» Directions:
Find the word "computer" in the data. Return every line where it appears.

» Record extracts:
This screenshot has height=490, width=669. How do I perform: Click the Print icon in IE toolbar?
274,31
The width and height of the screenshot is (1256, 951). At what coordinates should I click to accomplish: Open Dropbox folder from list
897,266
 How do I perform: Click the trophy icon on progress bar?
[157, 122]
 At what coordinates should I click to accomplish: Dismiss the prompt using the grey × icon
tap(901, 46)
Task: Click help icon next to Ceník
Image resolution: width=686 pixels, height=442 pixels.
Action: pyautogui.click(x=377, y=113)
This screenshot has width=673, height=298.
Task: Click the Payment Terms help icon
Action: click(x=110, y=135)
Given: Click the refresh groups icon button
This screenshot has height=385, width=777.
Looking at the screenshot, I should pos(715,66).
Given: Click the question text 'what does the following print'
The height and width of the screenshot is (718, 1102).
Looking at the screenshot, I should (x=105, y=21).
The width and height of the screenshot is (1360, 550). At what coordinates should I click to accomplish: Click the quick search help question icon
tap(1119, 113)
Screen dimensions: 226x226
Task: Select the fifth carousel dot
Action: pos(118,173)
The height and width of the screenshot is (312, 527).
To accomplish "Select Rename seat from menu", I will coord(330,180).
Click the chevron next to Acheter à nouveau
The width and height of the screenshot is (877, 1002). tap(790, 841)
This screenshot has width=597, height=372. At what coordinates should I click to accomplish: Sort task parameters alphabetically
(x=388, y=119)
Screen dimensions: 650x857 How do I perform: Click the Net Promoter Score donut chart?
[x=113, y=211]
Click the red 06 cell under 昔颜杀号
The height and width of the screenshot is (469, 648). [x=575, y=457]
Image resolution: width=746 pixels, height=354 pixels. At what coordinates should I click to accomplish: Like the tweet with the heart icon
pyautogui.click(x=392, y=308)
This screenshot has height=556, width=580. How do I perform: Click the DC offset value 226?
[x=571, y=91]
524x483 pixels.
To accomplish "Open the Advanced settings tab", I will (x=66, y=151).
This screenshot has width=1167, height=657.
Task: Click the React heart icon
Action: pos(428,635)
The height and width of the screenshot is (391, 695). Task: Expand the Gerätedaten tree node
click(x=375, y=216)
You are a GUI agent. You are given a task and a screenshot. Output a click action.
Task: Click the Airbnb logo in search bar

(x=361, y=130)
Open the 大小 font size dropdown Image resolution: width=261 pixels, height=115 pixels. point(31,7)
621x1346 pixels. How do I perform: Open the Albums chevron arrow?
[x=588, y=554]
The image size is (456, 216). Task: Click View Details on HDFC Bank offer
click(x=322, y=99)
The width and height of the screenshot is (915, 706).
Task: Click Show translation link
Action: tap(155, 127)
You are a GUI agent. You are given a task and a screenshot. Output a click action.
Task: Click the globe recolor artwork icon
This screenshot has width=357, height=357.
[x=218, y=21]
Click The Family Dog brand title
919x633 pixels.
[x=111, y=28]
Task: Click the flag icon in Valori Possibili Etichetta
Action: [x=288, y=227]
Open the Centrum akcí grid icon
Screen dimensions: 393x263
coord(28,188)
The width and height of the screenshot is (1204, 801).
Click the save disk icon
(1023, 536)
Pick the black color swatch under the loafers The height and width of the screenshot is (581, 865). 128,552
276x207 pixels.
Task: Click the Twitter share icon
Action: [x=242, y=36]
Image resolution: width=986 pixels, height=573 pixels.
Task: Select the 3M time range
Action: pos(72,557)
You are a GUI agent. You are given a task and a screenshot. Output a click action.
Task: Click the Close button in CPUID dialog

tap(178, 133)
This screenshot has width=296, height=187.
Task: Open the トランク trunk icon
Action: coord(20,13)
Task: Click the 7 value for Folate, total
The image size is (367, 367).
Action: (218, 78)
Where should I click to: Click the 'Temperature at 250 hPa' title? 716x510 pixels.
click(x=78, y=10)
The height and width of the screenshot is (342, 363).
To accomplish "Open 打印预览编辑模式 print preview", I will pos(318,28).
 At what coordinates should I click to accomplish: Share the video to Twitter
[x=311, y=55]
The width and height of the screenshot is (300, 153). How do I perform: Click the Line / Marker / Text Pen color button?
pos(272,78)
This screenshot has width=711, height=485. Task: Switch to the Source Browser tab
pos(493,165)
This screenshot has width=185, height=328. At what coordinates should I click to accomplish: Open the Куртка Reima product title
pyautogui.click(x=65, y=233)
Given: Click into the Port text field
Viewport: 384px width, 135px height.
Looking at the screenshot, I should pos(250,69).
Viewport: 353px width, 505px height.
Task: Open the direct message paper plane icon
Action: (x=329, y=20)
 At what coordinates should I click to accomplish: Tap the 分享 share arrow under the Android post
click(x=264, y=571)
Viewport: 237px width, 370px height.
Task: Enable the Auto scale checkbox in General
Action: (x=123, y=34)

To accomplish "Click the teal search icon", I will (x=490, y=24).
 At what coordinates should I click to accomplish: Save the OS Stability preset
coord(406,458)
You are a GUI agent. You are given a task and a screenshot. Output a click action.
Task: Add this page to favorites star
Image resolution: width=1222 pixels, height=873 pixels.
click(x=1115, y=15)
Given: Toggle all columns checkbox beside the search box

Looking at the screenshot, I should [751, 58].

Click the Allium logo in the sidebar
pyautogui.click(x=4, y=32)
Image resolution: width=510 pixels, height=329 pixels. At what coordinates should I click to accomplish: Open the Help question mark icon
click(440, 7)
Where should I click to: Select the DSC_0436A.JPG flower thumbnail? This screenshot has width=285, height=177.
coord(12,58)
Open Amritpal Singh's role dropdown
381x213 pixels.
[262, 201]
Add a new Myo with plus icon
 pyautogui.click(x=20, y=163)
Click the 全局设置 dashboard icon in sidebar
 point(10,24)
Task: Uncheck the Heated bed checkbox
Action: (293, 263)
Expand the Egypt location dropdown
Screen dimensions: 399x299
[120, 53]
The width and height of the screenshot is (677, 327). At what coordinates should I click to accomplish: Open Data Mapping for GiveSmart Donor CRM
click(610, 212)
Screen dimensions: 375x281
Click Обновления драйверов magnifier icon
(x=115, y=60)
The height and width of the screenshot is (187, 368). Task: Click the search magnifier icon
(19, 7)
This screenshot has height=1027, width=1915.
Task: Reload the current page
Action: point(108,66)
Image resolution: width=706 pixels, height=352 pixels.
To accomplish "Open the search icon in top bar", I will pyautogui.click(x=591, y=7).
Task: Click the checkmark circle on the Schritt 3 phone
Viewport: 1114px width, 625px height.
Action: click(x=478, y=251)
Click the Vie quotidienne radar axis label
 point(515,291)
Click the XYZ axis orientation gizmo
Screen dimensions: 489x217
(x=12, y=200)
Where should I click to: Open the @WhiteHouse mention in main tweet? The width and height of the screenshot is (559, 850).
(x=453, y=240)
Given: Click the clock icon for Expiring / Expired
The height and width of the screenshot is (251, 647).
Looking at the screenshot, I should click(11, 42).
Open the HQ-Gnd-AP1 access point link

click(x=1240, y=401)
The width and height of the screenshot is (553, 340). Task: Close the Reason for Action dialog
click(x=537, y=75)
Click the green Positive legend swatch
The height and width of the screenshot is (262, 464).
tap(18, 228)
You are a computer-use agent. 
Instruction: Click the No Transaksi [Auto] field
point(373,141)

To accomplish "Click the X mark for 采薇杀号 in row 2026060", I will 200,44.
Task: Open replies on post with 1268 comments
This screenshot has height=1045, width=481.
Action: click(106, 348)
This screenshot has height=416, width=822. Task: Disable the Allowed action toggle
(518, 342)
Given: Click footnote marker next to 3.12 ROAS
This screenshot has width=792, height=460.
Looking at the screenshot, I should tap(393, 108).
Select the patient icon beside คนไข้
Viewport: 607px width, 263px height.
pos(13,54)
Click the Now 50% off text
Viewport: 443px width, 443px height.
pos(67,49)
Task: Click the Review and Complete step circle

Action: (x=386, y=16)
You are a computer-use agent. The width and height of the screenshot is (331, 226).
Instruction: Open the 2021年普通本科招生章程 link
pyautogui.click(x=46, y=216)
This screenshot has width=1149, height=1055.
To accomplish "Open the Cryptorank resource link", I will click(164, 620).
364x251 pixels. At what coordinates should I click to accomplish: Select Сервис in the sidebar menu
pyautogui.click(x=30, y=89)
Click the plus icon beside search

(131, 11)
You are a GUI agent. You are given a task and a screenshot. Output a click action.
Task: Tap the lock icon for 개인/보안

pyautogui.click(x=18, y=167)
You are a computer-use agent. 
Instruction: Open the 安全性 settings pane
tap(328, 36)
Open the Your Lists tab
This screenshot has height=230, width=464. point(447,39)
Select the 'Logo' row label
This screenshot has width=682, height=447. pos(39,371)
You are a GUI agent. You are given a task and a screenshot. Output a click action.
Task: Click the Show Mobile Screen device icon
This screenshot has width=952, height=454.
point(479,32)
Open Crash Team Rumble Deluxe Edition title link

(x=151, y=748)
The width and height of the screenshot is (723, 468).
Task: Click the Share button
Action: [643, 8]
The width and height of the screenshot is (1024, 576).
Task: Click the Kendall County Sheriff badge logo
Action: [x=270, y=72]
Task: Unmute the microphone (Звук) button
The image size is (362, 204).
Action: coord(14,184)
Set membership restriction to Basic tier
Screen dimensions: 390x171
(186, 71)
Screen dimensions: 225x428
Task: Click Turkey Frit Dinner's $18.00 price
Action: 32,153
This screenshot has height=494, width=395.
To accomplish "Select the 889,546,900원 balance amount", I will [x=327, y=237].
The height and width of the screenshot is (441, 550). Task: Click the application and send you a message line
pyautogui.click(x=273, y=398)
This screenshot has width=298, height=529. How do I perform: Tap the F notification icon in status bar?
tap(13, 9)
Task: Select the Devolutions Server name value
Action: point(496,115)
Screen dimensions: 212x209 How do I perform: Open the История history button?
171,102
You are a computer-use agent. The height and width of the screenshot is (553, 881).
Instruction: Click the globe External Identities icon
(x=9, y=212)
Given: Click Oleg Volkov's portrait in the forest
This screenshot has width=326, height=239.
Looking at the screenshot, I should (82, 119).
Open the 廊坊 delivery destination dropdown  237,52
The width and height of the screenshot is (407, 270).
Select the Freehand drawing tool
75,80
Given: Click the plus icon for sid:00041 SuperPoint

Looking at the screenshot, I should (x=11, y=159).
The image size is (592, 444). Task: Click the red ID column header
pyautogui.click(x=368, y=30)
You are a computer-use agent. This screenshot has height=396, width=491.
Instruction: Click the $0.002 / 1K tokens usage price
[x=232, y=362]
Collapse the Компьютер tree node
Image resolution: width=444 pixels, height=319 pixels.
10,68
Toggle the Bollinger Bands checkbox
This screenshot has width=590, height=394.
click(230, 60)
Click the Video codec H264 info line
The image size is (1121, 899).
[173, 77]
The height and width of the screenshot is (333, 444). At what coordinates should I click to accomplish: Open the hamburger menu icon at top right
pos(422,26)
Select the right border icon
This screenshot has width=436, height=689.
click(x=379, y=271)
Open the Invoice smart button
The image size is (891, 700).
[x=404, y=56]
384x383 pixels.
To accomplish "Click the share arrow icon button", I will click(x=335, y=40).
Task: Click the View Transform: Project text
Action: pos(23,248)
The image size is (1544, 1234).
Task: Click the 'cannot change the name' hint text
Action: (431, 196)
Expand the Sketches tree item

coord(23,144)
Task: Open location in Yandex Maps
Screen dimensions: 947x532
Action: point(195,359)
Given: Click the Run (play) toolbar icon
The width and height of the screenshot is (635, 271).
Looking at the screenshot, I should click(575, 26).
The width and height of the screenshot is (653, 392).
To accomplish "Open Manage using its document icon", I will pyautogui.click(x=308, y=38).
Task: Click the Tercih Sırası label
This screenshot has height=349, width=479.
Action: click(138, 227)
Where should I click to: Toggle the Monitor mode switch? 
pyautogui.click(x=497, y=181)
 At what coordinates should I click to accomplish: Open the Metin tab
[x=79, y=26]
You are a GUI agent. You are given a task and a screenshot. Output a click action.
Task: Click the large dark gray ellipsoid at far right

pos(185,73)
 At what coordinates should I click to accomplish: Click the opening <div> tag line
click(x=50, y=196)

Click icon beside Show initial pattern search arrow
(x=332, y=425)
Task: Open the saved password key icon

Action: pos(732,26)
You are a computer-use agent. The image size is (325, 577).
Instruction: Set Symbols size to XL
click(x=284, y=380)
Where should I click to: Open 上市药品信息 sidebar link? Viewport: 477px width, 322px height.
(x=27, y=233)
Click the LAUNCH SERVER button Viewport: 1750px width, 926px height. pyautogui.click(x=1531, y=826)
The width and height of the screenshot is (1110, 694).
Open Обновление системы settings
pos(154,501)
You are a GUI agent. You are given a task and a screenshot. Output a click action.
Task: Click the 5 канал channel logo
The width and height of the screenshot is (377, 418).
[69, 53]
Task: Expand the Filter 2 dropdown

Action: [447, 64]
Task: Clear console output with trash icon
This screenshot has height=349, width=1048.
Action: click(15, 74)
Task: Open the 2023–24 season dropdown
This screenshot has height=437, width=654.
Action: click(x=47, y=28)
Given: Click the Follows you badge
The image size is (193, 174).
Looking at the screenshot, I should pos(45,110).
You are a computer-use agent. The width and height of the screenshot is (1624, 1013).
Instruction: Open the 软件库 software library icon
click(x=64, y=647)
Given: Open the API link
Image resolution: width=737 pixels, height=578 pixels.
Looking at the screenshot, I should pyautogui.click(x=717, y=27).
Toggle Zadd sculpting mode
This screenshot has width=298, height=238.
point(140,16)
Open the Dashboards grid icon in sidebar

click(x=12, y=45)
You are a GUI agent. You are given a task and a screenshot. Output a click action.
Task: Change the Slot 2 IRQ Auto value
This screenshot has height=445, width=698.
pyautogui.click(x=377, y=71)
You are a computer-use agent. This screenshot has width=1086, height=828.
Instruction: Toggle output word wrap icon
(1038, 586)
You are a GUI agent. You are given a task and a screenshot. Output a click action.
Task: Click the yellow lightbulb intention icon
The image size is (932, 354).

» Written solution:
You are a computer-use agent. 
You are a computer-use agent. The width and height of the screenshot is (331, 226).
You are a computer-use agent. 
You are a computer-use agent. The height and width of the screenshot is (553, 881).
You are a computer-use agent. This screenshot has height=396, width=491.
You are a computer-use agent. The image size is (325, 577).
You are a computer-use agent. The width and height of the screenshot is (1624, 1013).
You are a computer-use agent. This screenshot has width=1086, height=828.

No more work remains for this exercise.